SwiNOG

Swiss Network Operators Group

Charter · since 2000

The shortest possible explanation of what we are.

The Swiss Network Operators Group is an informal group of people who deal with the technology and operation of the Swiss Internet. It was established in early 2000 and has met, roughly twice a year, ever since.

Principles

What we agree on.

Four ideas that have held since the first meeting in 2000. Everything else — the programme, the list, the meetings — falls out of these.

01 Quality

SwiNOG aims to improve the quality of Internet services in Switzerland by promoting the free exchange of technical ideas and information between the various companies and organisations.

02 Non-political

SwiNOG is non-political and is not a lobby group.
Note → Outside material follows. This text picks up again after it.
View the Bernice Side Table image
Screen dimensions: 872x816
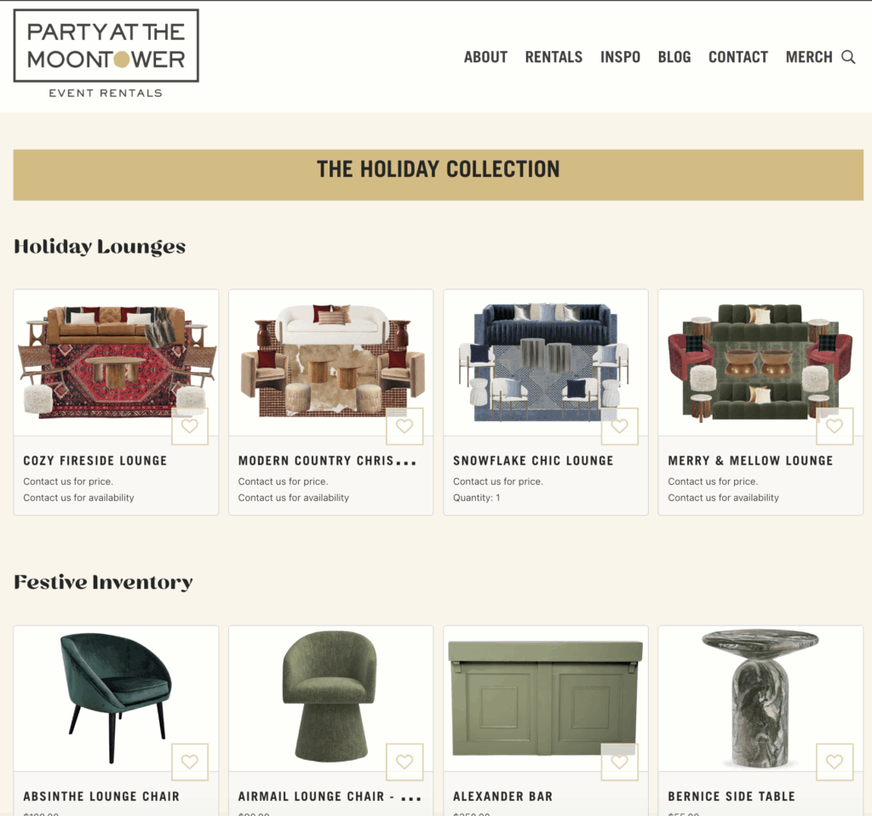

It may serve as a focus for discussion on technical aspects of political, legal or commercial issues that affect the Swiss Internet — but it does not take sides.

03 Technical

SwiNOG is aimed at technical personnel working for service providers active in Switzerland. It is open to everyone, but the room belongs to the people who run the wires.

04 Open

SwiNOG is based on a small set of common ideas and uses public resources — mailing lists, websites, meetings — to invite individuals and companies to participate.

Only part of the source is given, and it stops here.